» **EXCERPTED PASSAGE**:

........

I want to extract the URL from within the anchor tags of an html file. This needs to be done in BASH using SED/AWK. No perl please.
What is the easiest way to do this?
Thanks a lot.
I want to extract the URL from within the anchor tags of an html file. This needs to be done in BASH using SED/AWK. No perl please.
What is the easiest way to do this?
Thanks a lot.
An example, since you didn't provide any sample
awk 'BEGIN{
RS="</a>"
IGNORECASE=1
}
{
for(o=1;o<=NF;o++){
if ( $o ~ /href/){
gsub(/.*href=\042/,"",$o)
gsub(/\042.*/,"",$o)
print $(o)
}
}
}' index.html
You can do it quite easily with the following regex, which is quite good at finding URLs:
\b(([\w-]+://?|www[.])[^\s()<>]+(?:\([\w\d]+\)|([^[:punct:]\s]|/)))
I took it from John Gruber's article on how to find URLs in text.
That lets you find all URLs in a file f.html as follows:
cat f.html | grep -o \
-E '\b(([\w-]+://?|www[.])[^\s()<>]+(?:\([\w\d]+\)|([^[:punct:]\s]|/)))'
I am assuming you want to extract a URL from some HTML text, and not parse HTML (as one of the comments suggests). Believe it or not, someone has already done this.

........

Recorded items
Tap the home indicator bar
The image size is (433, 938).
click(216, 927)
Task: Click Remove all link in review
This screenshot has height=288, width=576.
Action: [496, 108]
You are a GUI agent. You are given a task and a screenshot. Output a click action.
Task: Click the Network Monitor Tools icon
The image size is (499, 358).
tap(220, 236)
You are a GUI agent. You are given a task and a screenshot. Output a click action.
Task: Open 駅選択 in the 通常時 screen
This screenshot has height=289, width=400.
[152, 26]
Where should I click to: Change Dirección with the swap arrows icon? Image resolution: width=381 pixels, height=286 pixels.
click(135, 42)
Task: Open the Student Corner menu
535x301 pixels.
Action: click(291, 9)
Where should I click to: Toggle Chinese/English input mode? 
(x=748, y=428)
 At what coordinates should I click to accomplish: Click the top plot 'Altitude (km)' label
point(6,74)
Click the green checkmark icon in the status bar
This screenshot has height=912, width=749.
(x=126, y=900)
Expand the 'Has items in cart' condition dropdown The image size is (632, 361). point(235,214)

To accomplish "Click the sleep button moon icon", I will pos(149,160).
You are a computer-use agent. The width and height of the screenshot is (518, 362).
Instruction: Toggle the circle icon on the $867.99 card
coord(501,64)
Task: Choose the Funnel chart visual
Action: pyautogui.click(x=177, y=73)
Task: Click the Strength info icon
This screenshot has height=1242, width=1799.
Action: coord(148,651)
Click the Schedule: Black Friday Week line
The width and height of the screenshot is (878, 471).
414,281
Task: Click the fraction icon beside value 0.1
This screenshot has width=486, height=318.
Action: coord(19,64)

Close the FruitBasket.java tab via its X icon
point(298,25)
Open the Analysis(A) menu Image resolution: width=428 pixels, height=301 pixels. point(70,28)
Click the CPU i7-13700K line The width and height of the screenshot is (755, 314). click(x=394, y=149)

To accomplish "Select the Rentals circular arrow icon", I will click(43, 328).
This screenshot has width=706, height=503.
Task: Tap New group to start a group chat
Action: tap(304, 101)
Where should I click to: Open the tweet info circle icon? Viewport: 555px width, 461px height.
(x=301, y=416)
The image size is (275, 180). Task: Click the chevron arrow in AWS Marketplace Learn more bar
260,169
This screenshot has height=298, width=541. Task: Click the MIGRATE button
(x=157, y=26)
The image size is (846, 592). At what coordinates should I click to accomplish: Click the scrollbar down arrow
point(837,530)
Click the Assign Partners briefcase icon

........

» **OBJECTIVE 1**:
In the thread about pulling URLs out of HTML with sed and awk, whose article is the URL-matching regex said to come from?
» **OBJECTIVE 2**:
Carry on the thread about pulling URLs out of HTML with sed and awk from its final sentence.

» **EXERCISE ANSWER 1**:
It comes from John Gruber's article on how to find URLs in text.

» **EXERCISE ANSWER 2**:
OT: The sed website has a lot of good information and many interesting/crazy sed scripts. You can even play Sokoban in sed!
You asked for it:
$ wget -O - http://stackoverflow.com | \
grep -o '<a href=['"'"'"][^"'"'"']*['"'"'"]' | \
sed -e 's/^<a href=["'"'"']//' -e 's/["'"'"']$//'
This is a crude tool, so all the usual warnings about attempting to parse HTML with regular expressions apply.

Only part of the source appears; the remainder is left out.